When H-1B visa numbers for non-U.S. Master’s degree holders were exhausted on the very first day of filing this year, employers scrambled to come up with alternative ways to hire foreign professional workers. These alternatives included TN, L-1B and O-1 visas, but largely overlooked the E-2 Treaty Investor Visa category.

The E-2 Treaty Investor Visa allows a plethora of foreign national workers, including executives, supervisors and other essential skills employees, to travel freely to the U.S. to engage in employment to “develop and direct” a related U.S. entity. Importantly, the workers may or may not already be employed by the investing entity abroad. The U.S. entity must be an enterprise that is supported by sufficient and unencumbered funds and assets provided by the foreign corporation. The limitation, however, is that both the investor (whether individual or corporation) and employee must have the same nationality as the treaty country.

Consider the following example:
Company X in the U.K. (the investor) has significantly invested in its U.S. subsidiary, Company Y. Company X has qualified for and registered with the U.S. Embassy London as a Treaty Investor.1 In May 2007, a British citizen, Mr. Z, applies for a position with Company Y. Mr. Z has a bachelor’s degree in Computer Science and 15 years of work experience. There are no available H-1B visas through which to hire Mr. Z. However, Company Y could apply for an E-2 visa for Mr. Z. They would argue that Mr. Z’s skills are essential to the efficient operation of the enterprise.
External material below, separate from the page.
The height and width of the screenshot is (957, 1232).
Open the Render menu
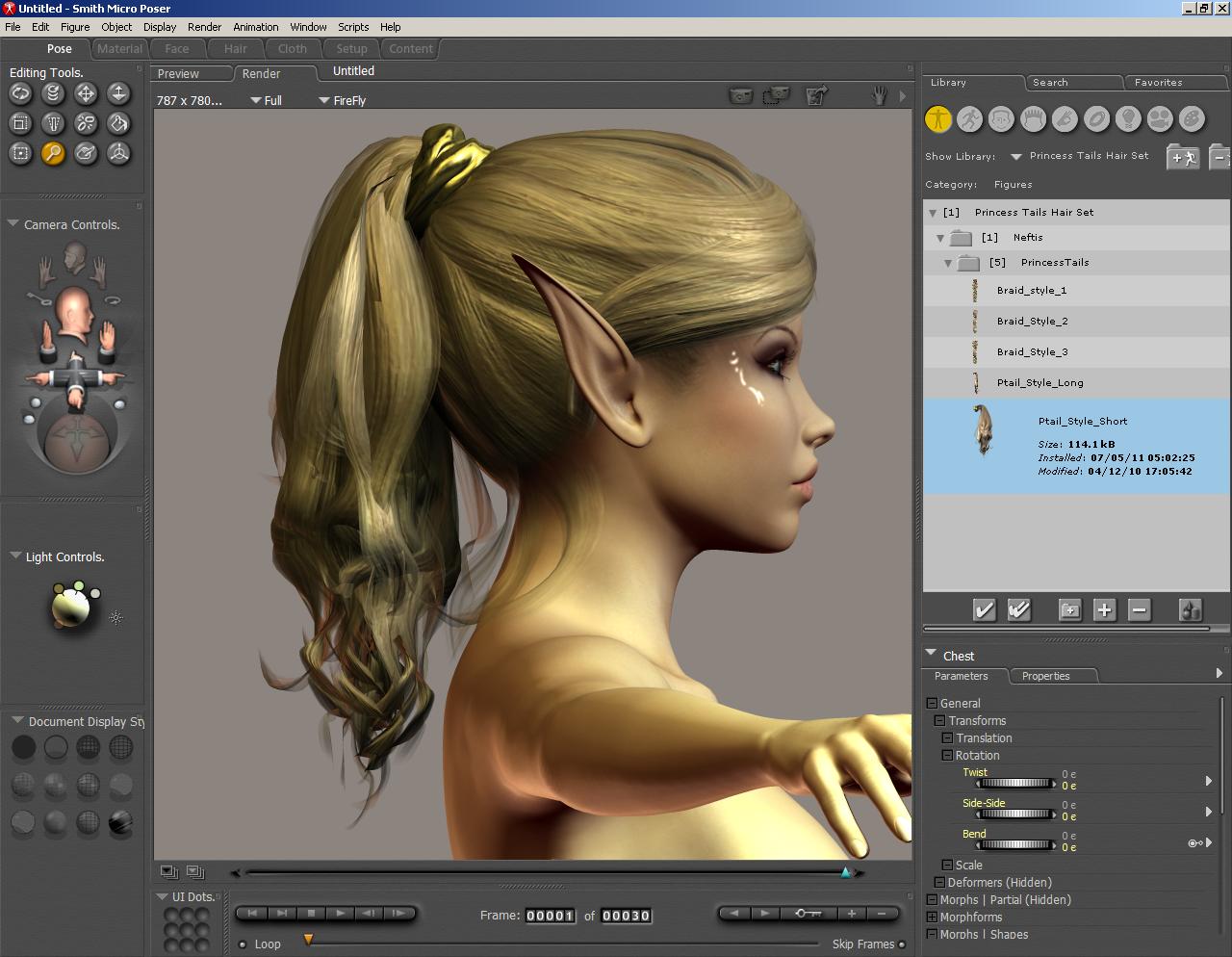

He would have acquired those skills through his degree and 15 years of work experience.
Specifically, in order to qualify for an E-2 Treaty Investor visa, the following must be demonstrated: (1) Requisite treaty exists between U.S. and other state (for a list of countries with whom a treaty exists, please see: http://travel.state.gov/visa/frvi/reciprocity/reciprocity_3726.html); (2) Treaty Investor (either individual or business) possesses the nationality of the treaty country; (3) Treaty Investor has invested or is actively in the process of investing in U.S. enterprise; (4) Enterprise is a real and operating commercial enterprise; (5) Treaty Investor’s investment is substantial; (6) Investment is more than a marginal one solely for earning a living (this is interpreted to mean that the investment should create jobs for individuals other than the investor); (7) Applicant is in a position to develop and direct the enterprise; (8) If the applicant is an employee, s/he will hold an executive/supervisory position or possess essential skills to the company’s U.S. operations; and (9) Applicant intends to depart the U.S. when E-2 status terminates.

The inclusion of employees with essential skills can permit otherwise qualified H-1B applicants to benefit from the E-2 visa. In determining whether an employee possesses “essential skills,” the employee must have “special qualifications that make the alien’s services essential to the efficient operation of the enterprise.” 8 C.F.R. 214.2(e)(3). There is not a specific test to determine whether an employee possesses essential skills. 9 FAM 41.51 N.14.3. Instead, the adjudicator will consider a number of factors including: the employee’s degree or demonstrated expertise in a field; the uniqueness of the specific skills; the function of the job to which the alien is destined; and the salary such special expertise can command.

The utility of the adjudicator’s analysis is that the essential skills employee can demonstrate his or her essential skills through prior employment with the investor abroad and/or through skills s/he acquired elsewhere. In other words, the E-2 visa can be used much like an L-1B Intracompany Transferee or it can be used as an H-1B (if the employer and employee otherwise qualify).

In the example above, the E-2 Treaty Investor Visa would allow Company Y to hire Mr. Z and employ him much like an H-1B. Unlike the H-1B, however, with an E-2 visa there are no minimum degree requirements, prevailing wage issues, or quotas.

Admittedly, E-2 Treaty Investor qualifying companies with the essential skills employee’s nationality are not necessarily easy to come by, nor do the companies typically advertise their qualifying status. However, in a time where demand for skilled employees exceeds available workers, the E-2 Treaty Investor Visa remains a tool that all good immigration attorneys should have in their belts.

Footnote: 1 This article does not discuss the intricacies in applying and registering for E-2 status. To summarize, for E-2 visa employee applicants outside of the U.S., the entire application process is under the jurisdiction of the appointed Embassy or Consulate in that Treaty Country. Each Embassy/Consulate has a different procedure for E-2 adjudications. Some Embassies/Consulates require that the investing entity or person register as a Treaty Investor. Once registered, an expedited process is used for each additional employee applying for an E-2 visa. One can also change status to that of an E-2 if already residing in the U.S.